It’s another fermentation process. It’s a salt-to-weight ratio of whatever seafood you use. Classically it’s made with anchovies, and I’ve done it with local anchovies, but squid as well. I have a bottle of six-year-old garum that I made. I only pull it out on occasion because it’s really special.
Does it age like wine?
It clarifies itself as the sediment sinks to the bottom.
How does it fit into modern Italian cuisine?
I use a lot of historical components in food. How many different countries have occupied Italy? Everyone — whether they left a wife behind, whether an Italian woman married a Moor — everyone left something there and the Italians took what was best of it. There’s a lot to be said for that. You find blood oranges and Berber spice. Ginger was a big thing in Florence, and galangal [a cousin of ginger found in Southeast Asia]. A lot of it was used to mask the flavors of rancid meat, but they have important meaning in aspects of Italian cuisine.
But there’s also a philosophy of Italian food that’s really important. They work with what’s in season, they use what’s best, and they work to make a great meal.
Are you using ginger or galangal or other spices from Italian history in your food?
We use “ancient spice,” which is an adaptation from [ancient Roman chef] Apicius. I use it quite often with squab or venison in the fall.
Apicius is supposed to be especially hard to understand.
There’s a thousand different translations, and it’s very unclear, but that’s what Italian food is like — if you think about it. French food is bound by the book of Escoffier. In Italy it’s bound by grandma, and your grandma cooks differently from my grandma. You have different names for the same ingredients, and people are confused by that, but that’s what makes the food very special, and very soulful. I think that’s what’s cool about Italian food, and that’s a really important part of Italian cookery. That, and using what you have.
We dried all the big favas, and I pulled all the skins and served them with only preserved items — preserved tomatoes and preserved white anchovies, and that will be a dish on the menu tonight. I call it peasant gruel, but that’s not what I’ll call it on the menu.
What’s it like being on Top Chef Masters?

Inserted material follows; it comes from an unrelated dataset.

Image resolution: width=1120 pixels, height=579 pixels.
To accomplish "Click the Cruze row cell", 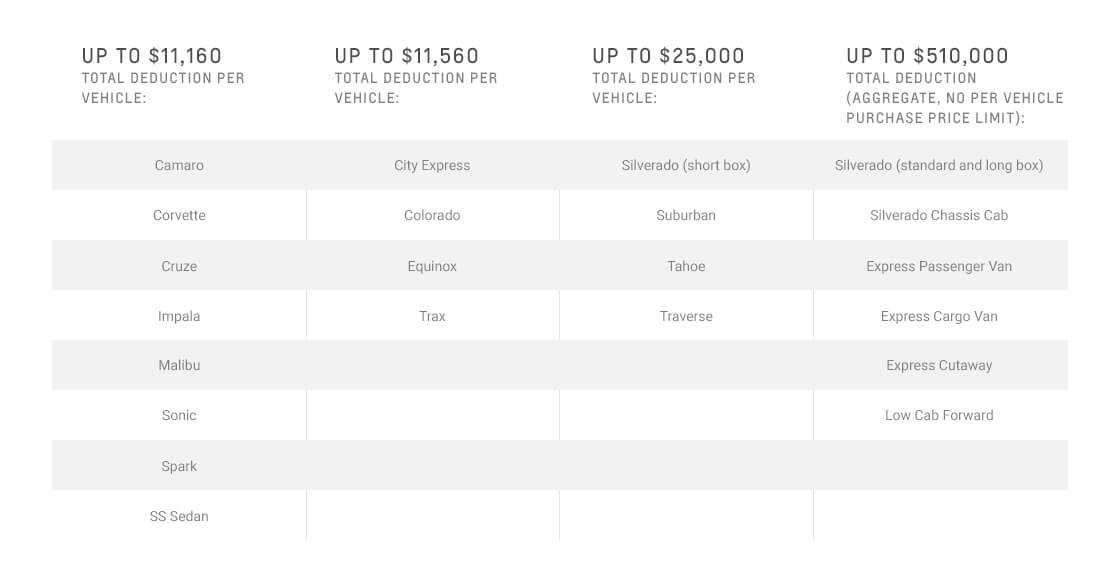I will pyautogui.click(x=179, y=266).
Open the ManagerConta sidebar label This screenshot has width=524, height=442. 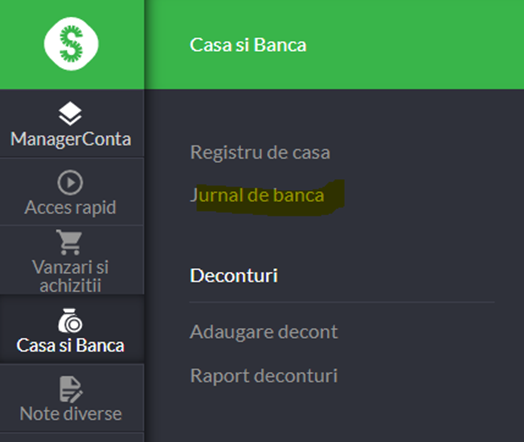click(x=71, y=139)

Top Chef Masters is very interesting. It brings a lot of interest in what the chef is doing, but for me it’s really about my charity, and what’s exciting for me is what it brought to the Michael J. Fox Foundation [for Parkinson’s disease research]. My uncle died of Parkinson’s. He lived with it for 30 years and he donated his brain for research, so I’m donating the money in his honor. When you donate your brain for research, you want to make sure that research is done. For me, it’s really about that.